It seems you are trying to absorb everything in one hit. The deep end.
I'm not saying you can't do it all eventually but some practical help with the basics are necessary.

Sorry if I seem a mcp but until you have mastered all the vans facilities you are going to need help.

Ray.


----------



## Bill_OR (Feb 6, 2010)

Another suggestion is to go looking for a friendly looking Brit in a Motorhome and ask if they'll show you the ropes. Motorhomes are all different - but all similar, if you get my meaning. There are a number of discrete 'systems' that you need to become familiar with:
Fresh water system
Waste Water system
Toilet system
12volt electrical system
mains electrical system
gas system
Hot water system
heating system
etc.

Which city are you near in Spain? Perhaps there's an MHF subscriber nearby who might be able to help?
Bill


----------



## Kev1 (Apr 4, 2011)

Don't panic Captain Mannering 
Don't panic

lulabelle one thing at a time

plug in the extension lead into the side of the camper.
Then plug the other end into the house supply
Ensure that it is switched on.

Go into the camper

You need to find the main control panel
sometimes over the entrance side door
Sometimes on a wall
sometimes in a cupboard.
Switch the master switch on (usually has a light that comes on)

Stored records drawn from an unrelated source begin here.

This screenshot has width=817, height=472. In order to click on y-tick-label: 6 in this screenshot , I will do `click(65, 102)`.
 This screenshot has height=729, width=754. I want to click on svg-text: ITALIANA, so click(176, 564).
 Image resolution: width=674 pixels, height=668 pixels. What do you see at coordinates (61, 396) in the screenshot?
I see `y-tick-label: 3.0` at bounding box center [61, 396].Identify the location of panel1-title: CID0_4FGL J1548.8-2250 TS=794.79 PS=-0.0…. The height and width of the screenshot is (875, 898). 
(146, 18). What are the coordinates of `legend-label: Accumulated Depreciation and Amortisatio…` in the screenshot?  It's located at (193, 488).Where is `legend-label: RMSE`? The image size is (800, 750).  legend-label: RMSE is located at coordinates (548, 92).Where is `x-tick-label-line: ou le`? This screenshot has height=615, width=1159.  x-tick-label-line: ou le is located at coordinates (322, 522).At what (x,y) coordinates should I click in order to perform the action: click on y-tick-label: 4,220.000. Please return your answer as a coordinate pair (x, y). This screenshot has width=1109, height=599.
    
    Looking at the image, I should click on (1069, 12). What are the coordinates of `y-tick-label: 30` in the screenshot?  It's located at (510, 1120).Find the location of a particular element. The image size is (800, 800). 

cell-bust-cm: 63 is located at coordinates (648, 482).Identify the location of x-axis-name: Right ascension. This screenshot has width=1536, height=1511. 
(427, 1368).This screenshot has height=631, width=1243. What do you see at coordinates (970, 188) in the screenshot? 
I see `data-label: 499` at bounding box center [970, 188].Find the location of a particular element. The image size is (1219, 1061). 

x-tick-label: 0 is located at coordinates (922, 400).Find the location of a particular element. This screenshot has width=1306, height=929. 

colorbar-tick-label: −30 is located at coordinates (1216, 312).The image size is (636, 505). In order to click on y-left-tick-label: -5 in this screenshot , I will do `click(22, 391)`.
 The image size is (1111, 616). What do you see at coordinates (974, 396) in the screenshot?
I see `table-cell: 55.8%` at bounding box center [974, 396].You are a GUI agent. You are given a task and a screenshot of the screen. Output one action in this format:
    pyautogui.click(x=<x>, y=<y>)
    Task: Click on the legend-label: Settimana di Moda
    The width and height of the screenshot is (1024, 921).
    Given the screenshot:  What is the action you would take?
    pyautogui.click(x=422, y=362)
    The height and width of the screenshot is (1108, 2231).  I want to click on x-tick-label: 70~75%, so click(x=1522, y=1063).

The switch you did find (ENSURE IT'S SWITCHED ON)
If it's fitted with an circuit breaker ON is with the swirtch in the
UP POSITION (unlike all your normal switches).

Check these first

if you run out of posts on here giz a shout
on hotmail

[email protected]

Hope this helps

Kev


----------



## Kev1 (Apr 4, 2011)

The boxes under the seating ENSURE THEY ARE IN THE ON POSITION
check it says ON (RCD are on when they are in the UP position)


----------



## Zebedee (Oct 3, 2007)

Bill_OR said:


> Which city are you near in Spain? Perhaps there's an MHF subscriber nearby who might be able to help?
> Bill


Hi Bill

Her IP Address resolves to *Málaga, 51*.

Is there a knight (_or knightess_  ) in shining armour anywhere nearby?

She will have to pay her sub before she can post again - and it sounds as if she needs to repeatedly, poor girl. :roll:

Dave


----------